Per the usual with cake recipes of this nature, you’re going to want to start off by meandering over to your trusty oven, and preheating it to 350°.
As that warms up, you can take this time to thoroughly grease and flour a nearby pan. I’d say aim to use one that’s 9” x 13” in dimension.
Then, you’ll want to grab a saucepan. In it, mix together your water and raisins. When you feel like those two elements are intricately incorporated with one another, bring the contents to a solid boil, and keep it in that boiling state for roughly 10 minutes.
When that time period is up, remove the saucepan from the heat source, and toss in your brown sugar, white sugar, and cannabis-infused butter. Be mindful to adequately stir up these ingredients to the best of your ability, as that will help everything cool down after being boiled.
Following that, in a large mixing bowl, combine your salt, baking soda, cinnamon, and flour. When you’re happy with how those ingredients are blended together, you can then toss in your nuts and raisin mixture. Again, stir everything up until the entirety of the contents develop a super smooth consistency and texture.

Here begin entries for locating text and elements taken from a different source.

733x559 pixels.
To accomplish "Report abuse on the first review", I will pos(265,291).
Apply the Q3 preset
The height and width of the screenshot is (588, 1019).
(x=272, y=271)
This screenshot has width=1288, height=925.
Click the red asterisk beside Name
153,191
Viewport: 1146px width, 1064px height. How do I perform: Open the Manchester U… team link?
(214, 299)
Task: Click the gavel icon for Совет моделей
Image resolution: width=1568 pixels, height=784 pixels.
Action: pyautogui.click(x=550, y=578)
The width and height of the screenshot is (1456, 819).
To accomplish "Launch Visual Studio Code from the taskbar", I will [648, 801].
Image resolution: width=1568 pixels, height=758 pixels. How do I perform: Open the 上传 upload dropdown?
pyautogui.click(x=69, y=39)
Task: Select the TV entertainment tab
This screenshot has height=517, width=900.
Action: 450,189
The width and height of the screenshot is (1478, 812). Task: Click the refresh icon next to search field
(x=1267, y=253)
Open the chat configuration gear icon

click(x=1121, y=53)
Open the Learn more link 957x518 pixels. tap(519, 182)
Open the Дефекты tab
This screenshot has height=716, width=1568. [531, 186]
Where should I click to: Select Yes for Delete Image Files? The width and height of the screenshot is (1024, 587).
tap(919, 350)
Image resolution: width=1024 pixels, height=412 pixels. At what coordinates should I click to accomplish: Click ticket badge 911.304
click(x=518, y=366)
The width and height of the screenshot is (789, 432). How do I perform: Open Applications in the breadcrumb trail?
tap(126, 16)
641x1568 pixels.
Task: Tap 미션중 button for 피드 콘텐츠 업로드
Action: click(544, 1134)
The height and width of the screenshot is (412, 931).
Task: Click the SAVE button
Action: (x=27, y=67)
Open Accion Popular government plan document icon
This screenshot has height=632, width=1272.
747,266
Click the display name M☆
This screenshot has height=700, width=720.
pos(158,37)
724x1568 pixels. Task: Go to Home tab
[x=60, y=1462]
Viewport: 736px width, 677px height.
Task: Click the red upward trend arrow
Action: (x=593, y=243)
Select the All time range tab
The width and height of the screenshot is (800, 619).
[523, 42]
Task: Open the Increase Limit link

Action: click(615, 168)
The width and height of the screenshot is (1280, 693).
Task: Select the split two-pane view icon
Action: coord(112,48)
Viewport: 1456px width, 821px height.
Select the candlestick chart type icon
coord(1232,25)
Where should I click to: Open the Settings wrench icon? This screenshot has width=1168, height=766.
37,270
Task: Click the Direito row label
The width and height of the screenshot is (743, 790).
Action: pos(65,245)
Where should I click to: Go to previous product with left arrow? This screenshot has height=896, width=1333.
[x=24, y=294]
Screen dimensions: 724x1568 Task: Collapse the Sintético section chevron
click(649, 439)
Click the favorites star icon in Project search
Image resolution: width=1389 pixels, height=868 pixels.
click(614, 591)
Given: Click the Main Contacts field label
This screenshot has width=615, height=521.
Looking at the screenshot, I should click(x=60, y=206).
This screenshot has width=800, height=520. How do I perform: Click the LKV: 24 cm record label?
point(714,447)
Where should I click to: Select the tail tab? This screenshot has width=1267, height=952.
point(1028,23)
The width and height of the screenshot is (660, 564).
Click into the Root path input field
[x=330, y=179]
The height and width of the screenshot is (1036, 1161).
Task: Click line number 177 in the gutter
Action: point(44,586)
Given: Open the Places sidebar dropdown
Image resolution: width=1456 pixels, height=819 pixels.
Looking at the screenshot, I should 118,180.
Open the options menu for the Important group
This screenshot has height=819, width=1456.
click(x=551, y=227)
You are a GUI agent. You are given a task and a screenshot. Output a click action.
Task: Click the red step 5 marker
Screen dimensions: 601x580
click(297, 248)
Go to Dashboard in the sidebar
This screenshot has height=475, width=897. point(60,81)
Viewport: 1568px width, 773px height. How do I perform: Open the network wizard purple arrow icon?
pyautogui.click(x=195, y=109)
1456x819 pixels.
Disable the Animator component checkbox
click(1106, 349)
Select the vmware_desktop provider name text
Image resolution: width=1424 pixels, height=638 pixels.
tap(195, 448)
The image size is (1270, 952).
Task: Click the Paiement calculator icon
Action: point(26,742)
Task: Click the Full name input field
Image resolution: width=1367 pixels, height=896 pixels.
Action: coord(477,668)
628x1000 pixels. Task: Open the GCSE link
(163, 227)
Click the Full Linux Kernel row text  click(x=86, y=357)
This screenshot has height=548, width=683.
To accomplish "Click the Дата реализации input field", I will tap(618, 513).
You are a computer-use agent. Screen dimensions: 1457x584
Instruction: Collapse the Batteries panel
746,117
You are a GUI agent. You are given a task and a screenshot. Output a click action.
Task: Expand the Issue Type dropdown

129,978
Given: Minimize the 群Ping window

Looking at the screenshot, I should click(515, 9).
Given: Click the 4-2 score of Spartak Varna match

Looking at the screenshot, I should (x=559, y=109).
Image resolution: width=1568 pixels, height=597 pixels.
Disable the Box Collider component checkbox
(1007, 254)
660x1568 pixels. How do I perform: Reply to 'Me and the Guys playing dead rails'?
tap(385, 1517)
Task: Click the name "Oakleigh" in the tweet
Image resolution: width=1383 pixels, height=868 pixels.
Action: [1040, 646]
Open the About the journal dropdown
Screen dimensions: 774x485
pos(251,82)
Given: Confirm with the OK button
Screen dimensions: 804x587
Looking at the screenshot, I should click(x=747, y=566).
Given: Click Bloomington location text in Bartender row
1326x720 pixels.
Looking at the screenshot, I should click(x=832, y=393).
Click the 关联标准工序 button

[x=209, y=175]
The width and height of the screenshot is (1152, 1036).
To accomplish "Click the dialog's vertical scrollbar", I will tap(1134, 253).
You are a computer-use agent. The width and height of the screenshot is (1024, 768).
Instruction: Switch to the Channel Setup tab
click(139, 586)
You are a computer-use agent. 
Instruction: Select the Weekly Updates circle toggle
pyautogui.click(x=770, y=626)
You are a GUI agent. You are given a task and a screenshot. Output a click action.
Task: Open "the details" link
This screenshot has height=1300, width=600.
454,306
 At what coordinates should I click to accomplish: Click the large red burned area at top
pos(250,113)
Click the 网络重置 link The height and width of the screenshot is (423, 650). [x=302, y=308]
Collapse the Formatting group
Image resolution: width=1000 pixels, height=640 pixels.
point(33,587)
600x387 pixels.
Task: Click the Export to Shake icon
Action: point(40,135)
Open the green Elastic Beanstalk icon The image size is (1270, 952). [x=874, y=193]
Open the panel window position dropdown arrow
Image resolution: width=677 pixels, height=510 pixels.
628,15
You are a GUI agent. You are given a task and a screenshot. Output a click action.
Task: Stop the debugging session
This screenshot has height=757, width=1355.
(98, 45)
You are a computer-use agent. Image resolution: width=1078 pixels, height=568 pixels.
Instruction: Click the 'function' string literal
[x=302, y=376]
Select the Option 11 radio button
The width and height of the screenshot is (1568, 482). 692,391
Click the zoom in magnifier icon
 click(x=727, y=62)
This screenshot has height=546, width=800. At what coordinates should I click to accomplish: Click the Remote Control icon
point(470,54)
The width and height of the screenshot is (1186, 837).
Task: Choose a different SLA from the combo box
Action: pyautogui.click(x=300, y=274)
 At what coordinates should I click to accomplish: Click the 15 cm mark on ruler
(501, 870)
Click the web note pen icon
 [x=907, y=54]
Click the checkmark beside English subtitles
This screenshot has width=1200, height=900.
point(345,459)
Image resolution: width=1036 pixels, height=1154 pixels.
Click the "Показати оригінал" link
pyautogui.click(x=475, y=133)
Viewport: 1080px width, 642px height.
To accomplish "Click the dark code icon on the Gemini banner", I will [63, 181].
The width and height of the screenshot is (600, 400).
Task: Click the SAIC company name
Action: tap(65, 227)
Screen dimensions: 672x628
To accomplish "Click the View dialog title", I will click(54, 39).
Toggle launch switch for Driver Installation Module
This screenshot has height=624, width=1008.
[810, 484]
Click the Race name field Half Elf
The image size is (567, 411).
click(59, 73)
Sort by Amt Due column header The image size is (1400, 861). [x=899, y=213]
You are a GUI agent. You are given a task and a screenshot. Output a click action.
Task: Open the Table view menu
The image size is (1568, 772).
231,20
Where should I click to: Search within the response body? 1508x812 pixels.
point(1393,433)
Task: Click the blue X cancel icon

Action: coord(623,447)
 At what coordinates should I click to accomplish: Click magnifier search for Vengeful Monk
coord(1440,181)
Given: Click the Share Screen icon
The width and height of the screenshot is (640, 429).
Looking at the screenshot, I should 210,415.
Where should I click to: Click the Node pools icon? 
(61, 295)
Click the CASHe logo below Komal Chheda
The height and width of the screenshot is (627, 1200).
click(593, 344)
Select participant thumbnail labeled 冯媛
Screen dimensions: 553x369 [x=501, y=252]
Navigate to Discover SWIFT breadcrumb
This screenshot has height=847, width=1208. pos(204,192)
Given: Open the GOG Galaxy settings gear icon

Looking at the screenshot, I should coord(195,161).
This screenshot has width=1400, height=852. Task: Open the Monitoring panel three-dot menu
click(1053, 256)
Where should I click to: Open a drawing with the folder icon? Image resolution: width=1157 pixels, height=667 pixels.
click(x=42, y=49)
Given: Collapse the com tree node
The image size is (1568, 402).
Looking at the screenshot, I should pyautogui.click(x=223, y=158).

At this point, you can pour that delicious, delicious batter into that previously greased and floured pan.
If your oven has reached that 350° temperature mark, you can toss the batter in to bake for a little over 40 minutes. You’ll know it is ready to be taken out when it passes that tried-and-true “toothpick test of done-ness.”
Once that happens, simply remove the cake from the oven, and slice it into 2 dozen equally-sized portions, pick out your favorite one, and have at it!